The Supreme Court's new decision concerning the sale of BS-III compliant vehicles in India after April 1st spells bad news for automakers. According to the decision, the court stated that the environment is much more important compared to the needs of the automobile industry.

The new BS-IV guidelines is meant to be strictly implemented by April 1st, 2017 on all two-wheelers, three-wheelers, four-wheelers and commercial vehicles. after which, all sales of non-compliant vehicles are to be stopped. But the Federation of Automobile Dealers Association (FADA) filed an appeal asking that the court let the sale of only BS-III compliant vehicles even after the due date, at least until the stocked-up inventory runs out. But the Supreme Court has overturned this play citing that the urgency of being clean was much greater than the preparation of the auto industry. "The seminal issue is whether the commercial interests of manufacturers and dealers of such vehicles that do not meet the Bharat Stage-IV emission standards as on 1st April 2017 takes primacy over the health hazard due to increased air pollution of millions of our countrymen and women. The answer is quite obvious," the Supreme Court judgment read.
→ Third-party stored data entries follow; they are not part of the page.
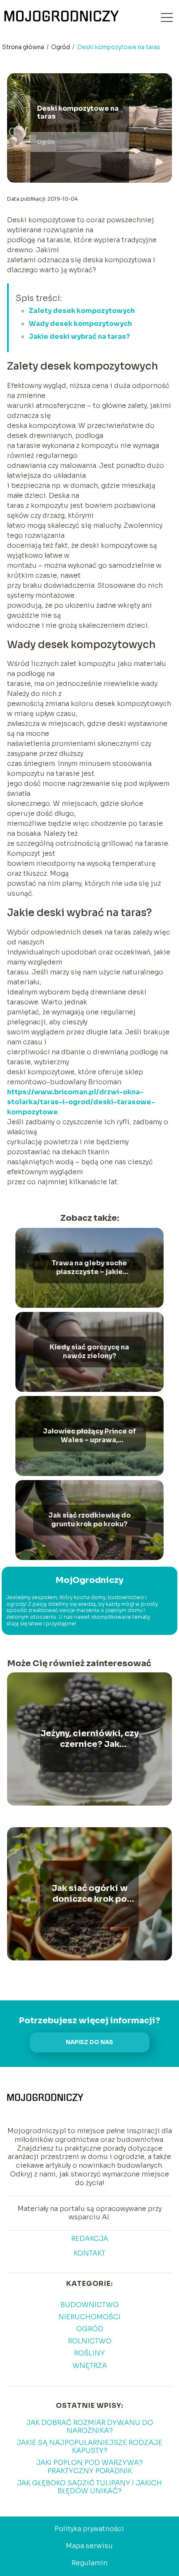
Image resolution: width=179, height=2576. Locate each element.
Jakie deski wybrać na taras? (79, 336)
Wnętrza (89, 2365)
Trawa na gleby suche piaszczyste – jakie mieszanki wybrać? (89, 1268)
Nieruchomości (89, 2317)
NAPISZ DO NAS (89, 2042)
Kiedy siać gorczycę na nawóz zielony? (89, 1351)
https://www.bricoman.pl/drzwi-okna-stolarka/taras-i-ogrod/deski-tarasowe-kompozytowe (81, 1102)
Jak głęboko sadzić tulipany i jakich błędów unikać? (89, 2487)
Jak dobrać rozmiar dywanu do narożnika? (89, 2426)
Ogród (61, 47)
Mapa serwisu (89, 2545)
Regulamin (89, 2563)
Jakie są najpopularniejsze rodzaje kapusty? (89, 2446)
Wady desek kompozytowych (80, 323)
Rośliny (89, 2353)
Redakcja (89, 2239)
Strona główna (23, 47)
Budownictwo (89, 2304)
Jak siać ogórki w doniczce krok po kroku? (90, 1894)
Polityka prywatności (89, 2528)
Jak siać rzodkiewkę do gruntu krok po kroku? (89, 1519)
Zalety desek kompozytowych (82, 310)
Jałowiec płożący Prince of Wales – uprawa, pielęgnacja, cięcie (89, 1436)
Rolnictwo (90, 2341)
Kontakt (89, 2253)
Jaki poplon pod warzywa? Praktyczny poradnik (89, 2466)
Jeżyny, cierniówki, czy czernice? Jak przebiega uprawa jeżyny (89, 1739)
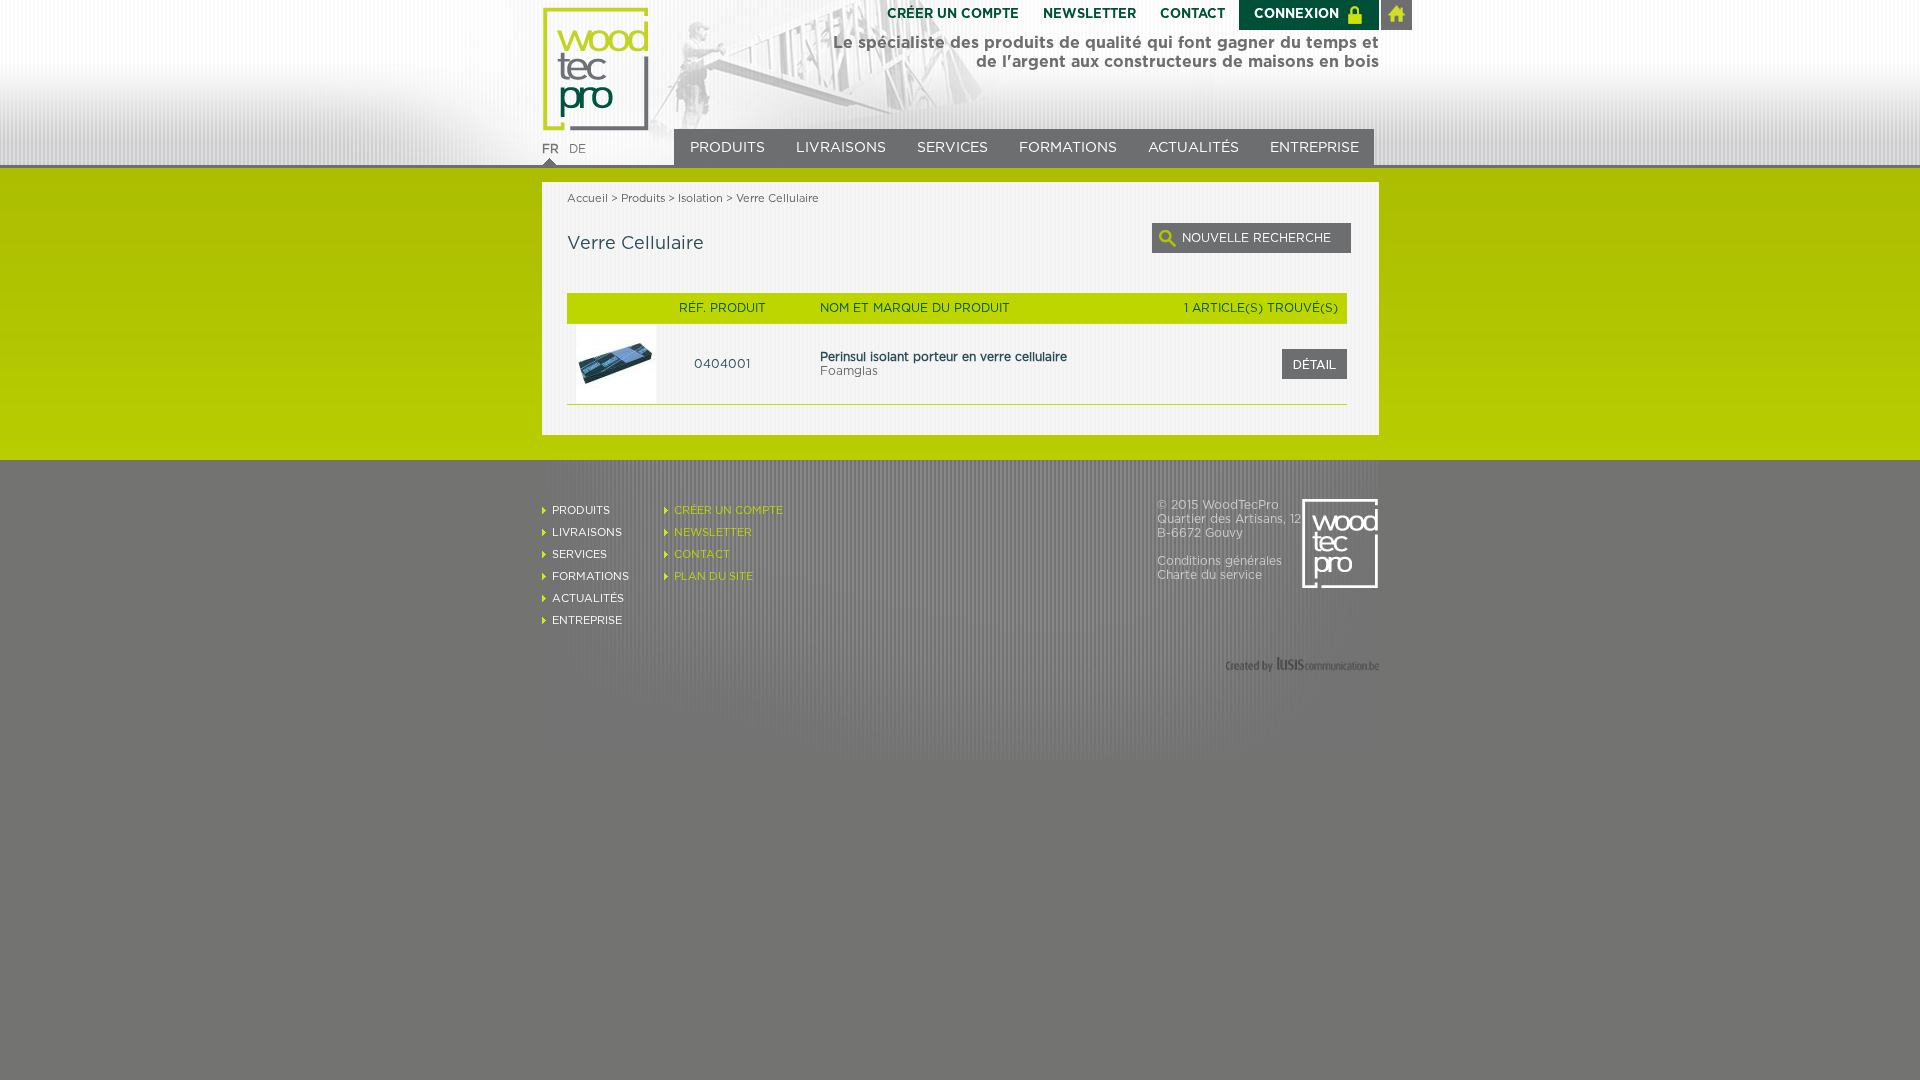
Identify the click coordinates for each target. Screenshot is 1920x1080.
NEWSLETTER (1089, 14)
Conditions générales (1219, 561)
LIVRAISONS (841, 148)
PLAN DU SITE (713, 576)
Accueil (587, 198)
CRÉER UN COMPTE (953, 14)
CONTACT (1192, 14)
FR (550, 149)
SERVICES (952, 148)
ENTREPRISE (1314, 148)
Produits (643, 198)
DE (577, 149)
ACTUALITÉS (1193, 148)
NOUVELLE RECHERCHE (1256, 238)
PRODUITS (727, 148)
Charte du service (1209, 575)
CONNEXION (1296, 14)
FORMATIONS (1068, 148)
In further defence of the ban, the Court has pointed out that automakers knew since 2010 about the BS-IV regulations and thus had ample time to prep up for the change in order to avoid losses. The FADA has combatted this argument saying that the recent slump in auto sales due to demonetization and this led to unplanned inventory pile ups. According to reports, the automobile industry has a BS-III vehicle inventory of around 824,000 units comprising over 96,000 commercial vehicles, 670,000 two-wheelers, 40,000 three-wheelers and 16,000 passenger cars.
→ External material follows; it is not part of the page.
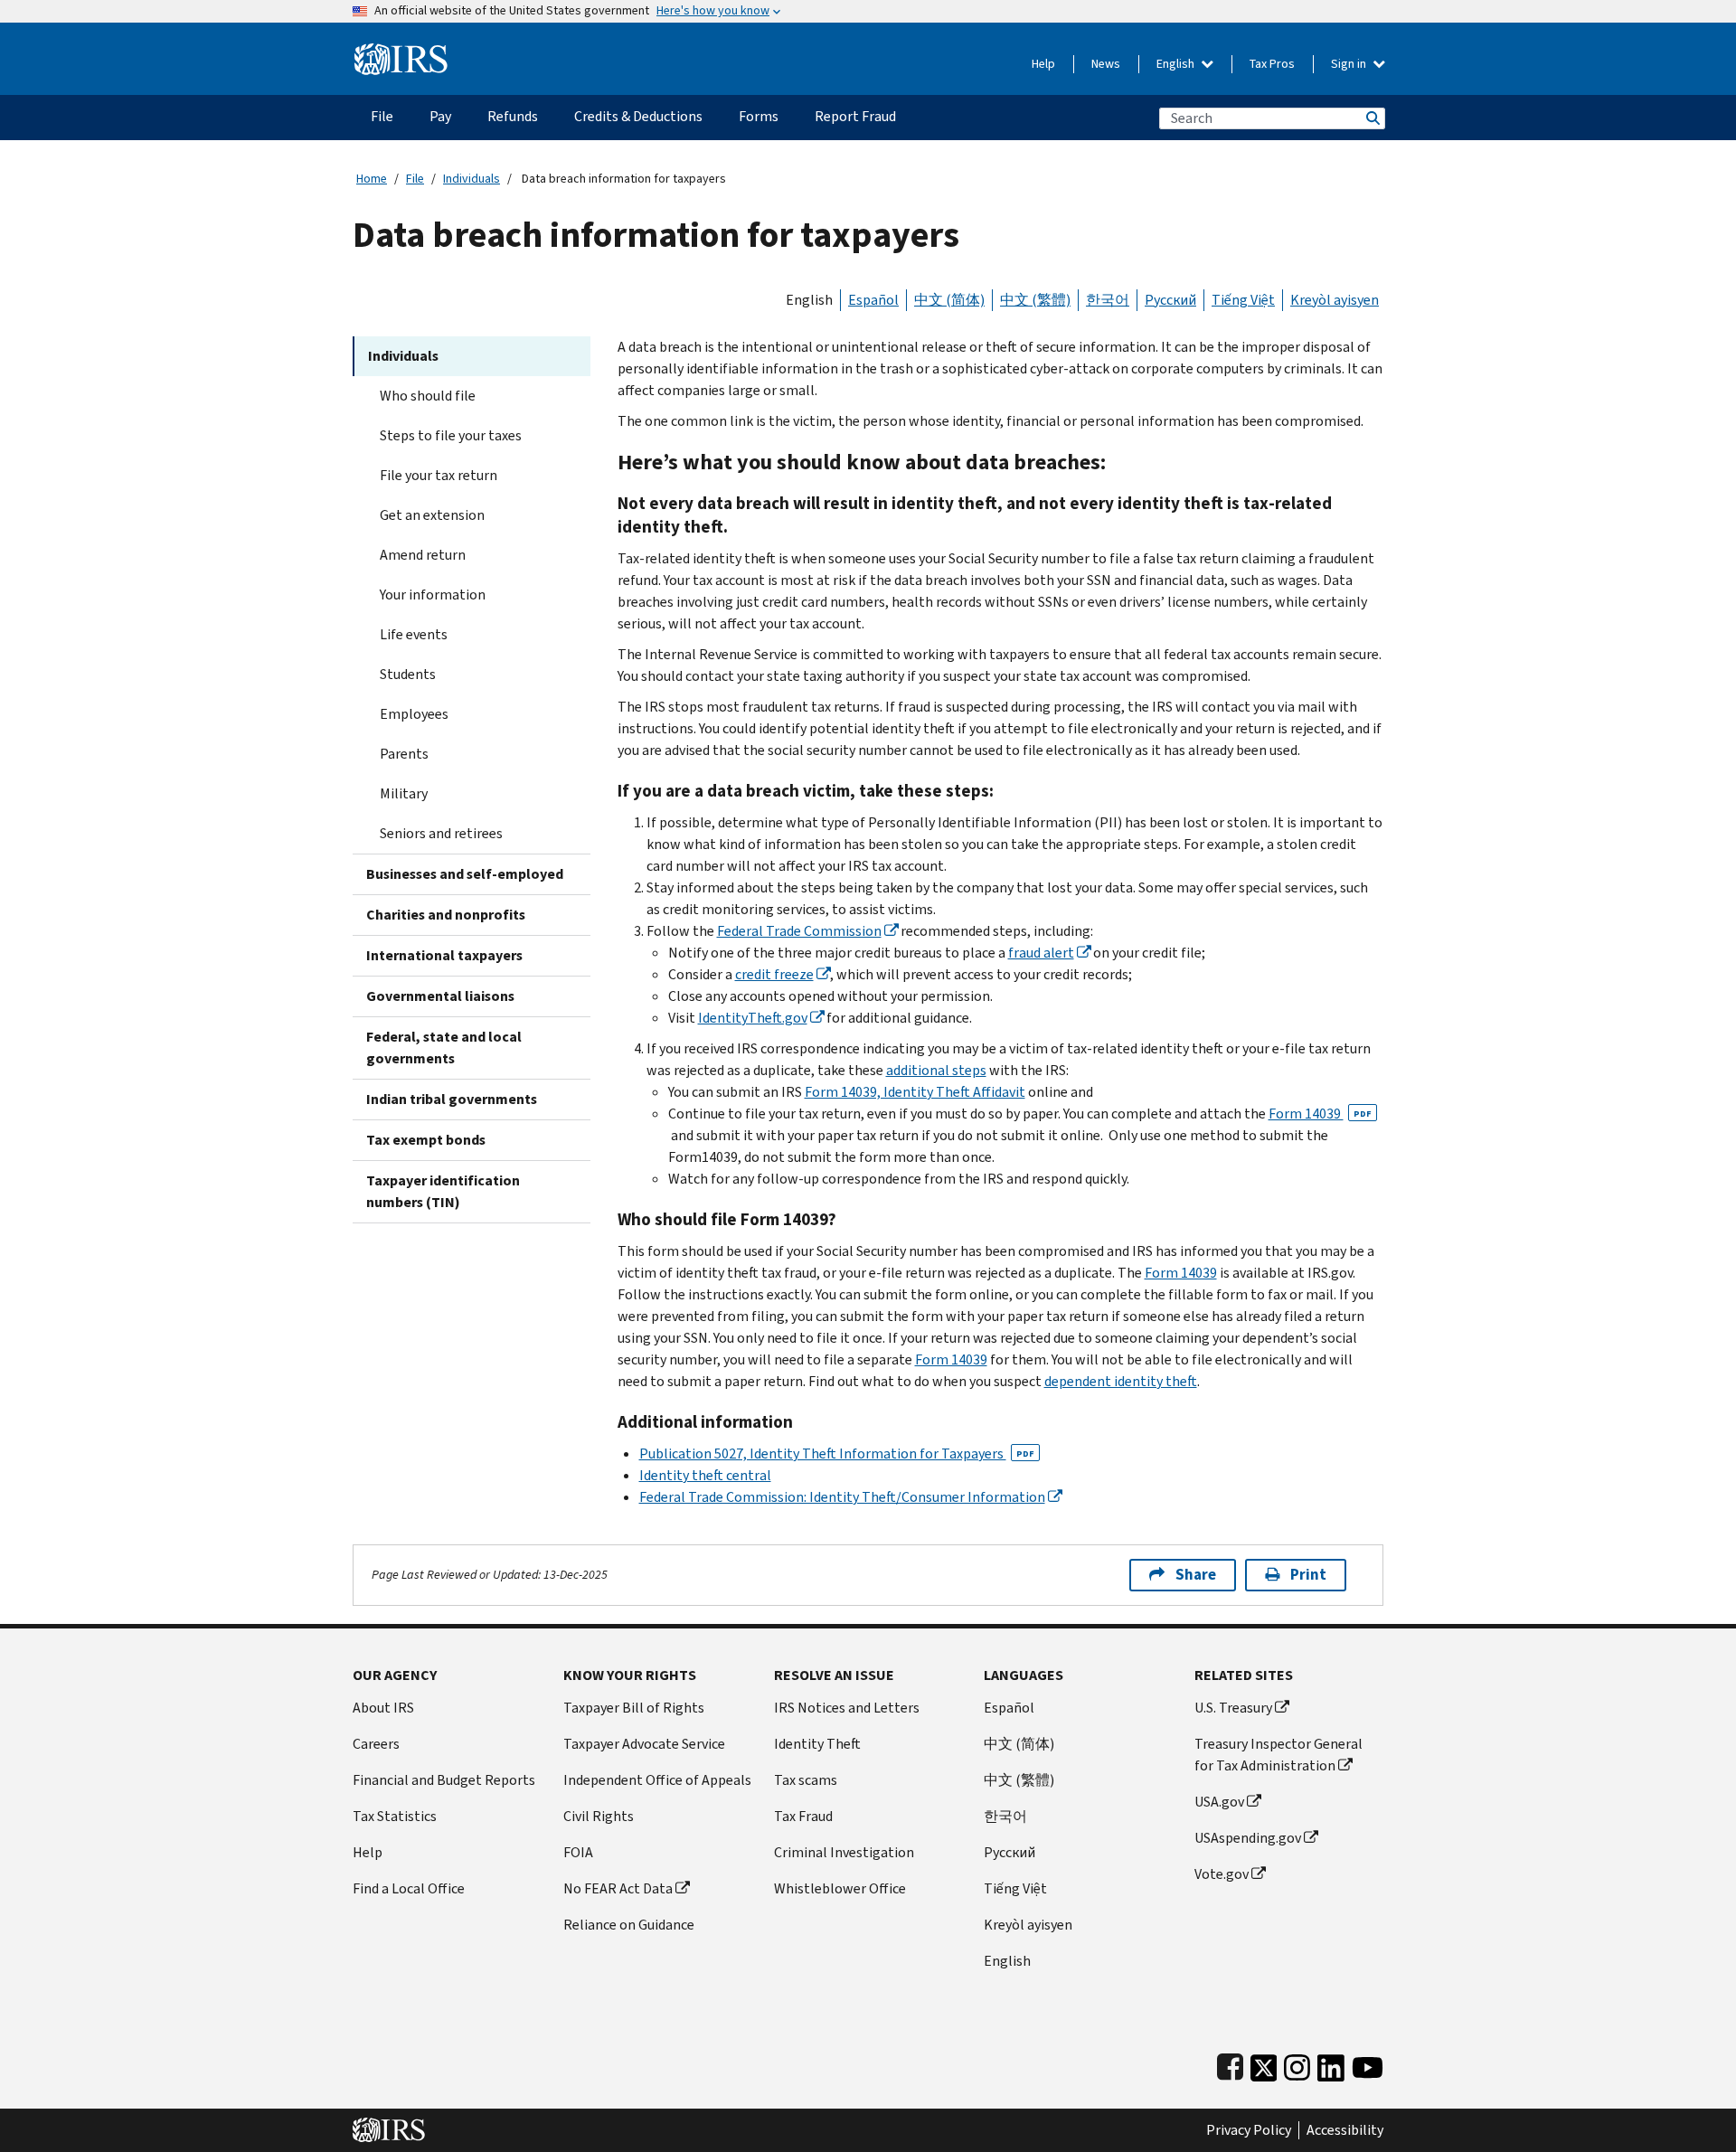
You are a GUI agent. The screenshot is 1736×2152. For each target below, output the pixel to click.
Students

The burden this decision will put on the auto industry is unprecedented. Another reason for the lack of BS-IV compliant production was the unavailability of appropriate fuel. Vinod Dasari, president, Society of Indian Automobile Manufacturers (SIAM) said, "The historical implementation of emission norms also reinforces the current law that stipulates “manufacturing”.  The auto Industry has had the capability of making BS-IV vehicles since 2010, but lack of proper BS-IV fuel prevented it from selling such vehicles, nationwide.  Running a BS-IV vehicle with BS-III fuel can cause severe problems to some vehicles." Tata weighed in on the issue as well by throwing light on the material impact of this landmark decision. As the deadline is already here, it remains to be seen how both the government and the auto industry deals with this change.